On demandera pourquoi, dans cette foule de Théâtres de toute espèce, libres & ouverts, on proscrit le seul Théâtre décent qui pourrait représenter quelques Pièces régulières ? Pourquoi un privilége exclusif (dont on n’apperçoit pas l’utilité) ôte au Peuple une nourriture agréable & saine, & défend de mêler un grain de raison au breuvage grossier qu’on lui verse de toutes parts ? Les plus plattes bouffonneries sont autorisées, & l’on ne peut réciter une Pièce qui ait l’apparence d’être morale.
Une chose presque universellement ignorée, & qui, au fond, n’est pas croyable, quoique très-certaine, c’est que deux Comédiens, Français & Italien, sont les Censeurs nés, les Réviseurs en charge & les Mutilateurs sans rappel de toutes les Pièces qui se jouent sur les Boulevards.
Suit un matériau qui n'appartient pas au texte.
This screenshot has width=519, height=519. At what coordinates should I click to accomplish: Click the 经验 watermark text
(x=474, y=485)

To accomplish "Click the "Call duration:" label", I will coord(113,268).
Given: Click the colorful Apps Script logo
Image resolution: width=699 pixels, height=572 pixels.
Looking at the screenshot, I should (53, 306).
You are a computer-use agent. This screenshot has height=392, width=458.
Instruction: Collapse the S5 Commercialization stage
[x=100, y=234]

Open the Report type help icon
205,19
Cette coutume est digne d’un siècle barbare : les hommes qui n’ont aucune existence civile exercent la fonction la plus délicate, celle de présider aux Pièces écoutées du plus grand nombre de Citoyens, & de ceux-là sur-tout qui auraient le plus besoin de recevoir quelques instructions salutaires.
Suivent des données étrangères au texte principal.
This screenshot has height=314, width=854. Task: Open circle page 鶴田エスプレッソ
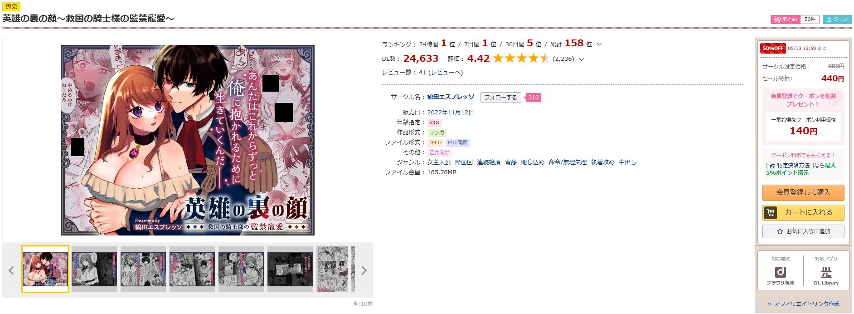pos(451,97)
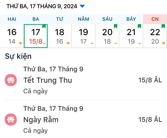This screenshot has width=167, height=138.
Task: Click green bookmark flag on day 22
Action: coord(163,26)
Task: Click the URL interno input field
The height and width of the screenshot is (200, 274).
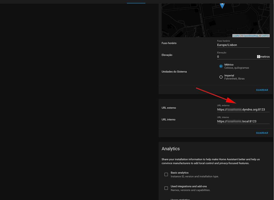Action: click(x=243, y=121)
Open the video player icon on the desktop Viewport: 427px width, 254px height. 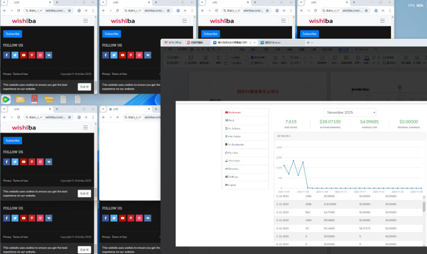point(6,99)
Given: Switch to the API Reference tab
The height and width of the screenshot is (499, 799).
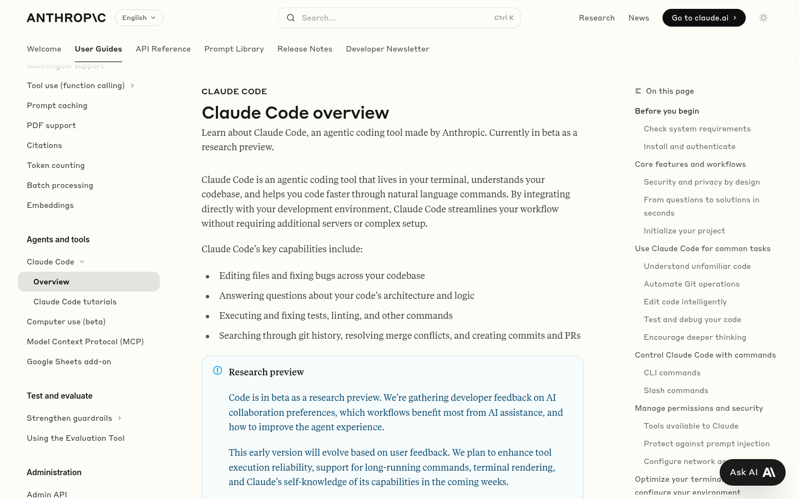Looking at the screenshot, I should [163, 49].
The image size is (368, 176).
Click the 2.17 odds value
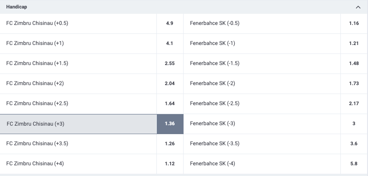pos(354,103)
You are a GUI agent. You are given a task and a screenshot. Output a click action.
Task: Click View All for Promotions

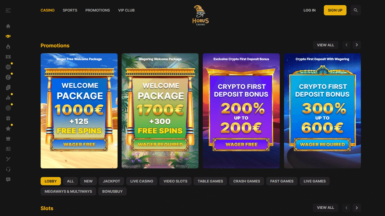[x=325, y=45]
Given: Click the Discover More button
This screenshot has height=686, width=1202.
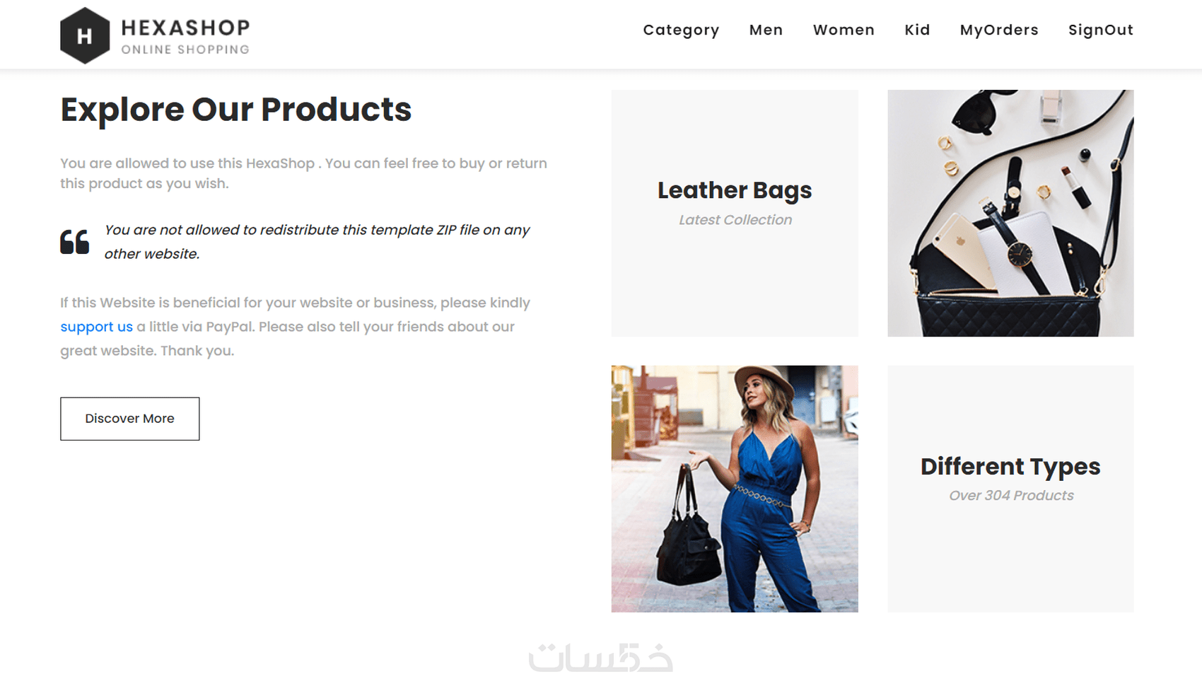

Ces Comédiens-Censeurs, despotes absolus des trétaux, sentent bien que la Troupe de Nicolet & d’Audinot effacerait bientôt la leur, si celle-là jouissait de quelque liberté. Les planches du Théâtre Français, au fond, ne sont pas d’un autre bois que celui qui compose les tréteaux des Boulevards ; & si la raison, incessamment repoussée par des Histrions rivaux & jaloux, pouvait y monter une bonne fois, elle s’y établirait de manière à s’élever en peu de tems au-dessus d’un Théâtre ancien qui néglige aujourd’hui ses propres richesses. Que la Troupe privilégiée de Paris redoute ce moment, elle a ses raisons ; mais nous le demandons : n’est-ce pas l’intérêt de l’Etat, l’intérêt des mœurs, l’intérêt du Public que l’on voie naître, à la place de ces Pièces, pour la plupart obscènes & mauvaises, des Pièces plus décentes & plus instructives ? Pourquoi borner à ce point les plaisirs de la Capitale, & ne permettre au génie de ne se faire entendre que dans un lieu unique, tandis que la sottise & le mauvais goût ont tant d’endroits pour étaler leurs mauvaises productions ?
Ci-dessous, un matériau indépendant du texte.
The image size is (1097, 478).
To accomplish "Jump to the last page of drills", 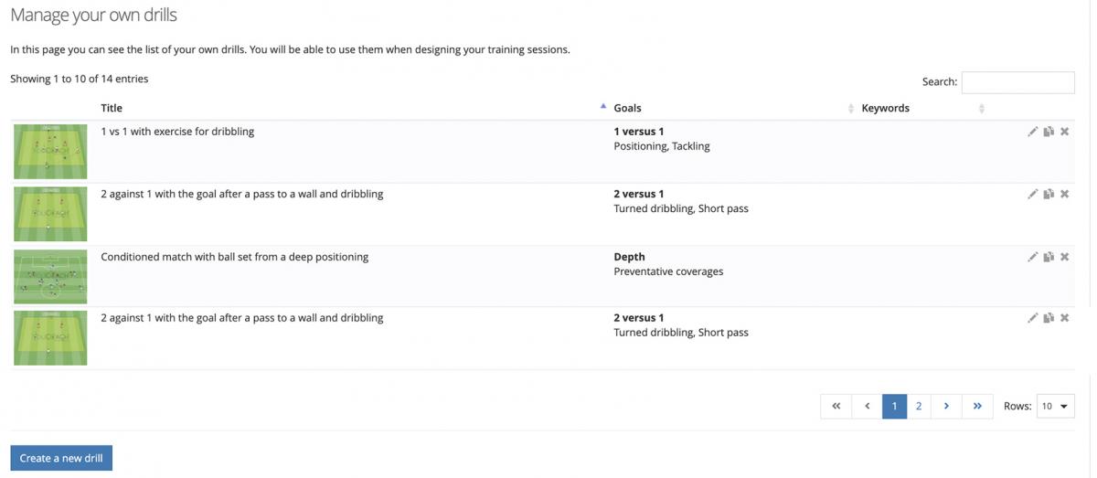I will point(977,406).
Gaspard-Toussaint Taconnet, Auteur & Comédien du Sieur Nicolet, mourut l’année dernière. Comme Auteur, il avait quelques talens ; de la gaité, du naturel & de la facilité : comme Comédien, il excellait dans certains genres, sur-tout dans ceux de Savetier & d’Ivrogne. C’était peut-être, dans son bon tems, le meilleur Acteur qu’il y eût à Paris. Une conduite désordonnée, trop peu de respect pour lui-même, un extérieur absolument négligé, avilirent son talent & sa personne. Après avoir contribué par ses Ouvrages & par son jeu à la fortune du Sieur Nicolet, il fut un nouvel exemple de la distribution trop inégale des richesses entre coopérateurs égaux.
Taconnet mourut à l’Hôpital de la Charité ; & le Sieur Nicolet, enrichi de ses travaux, héritier de ses Pièces, jouissait alors & jouit encore paisiblement de près de quarante mille livres de rente.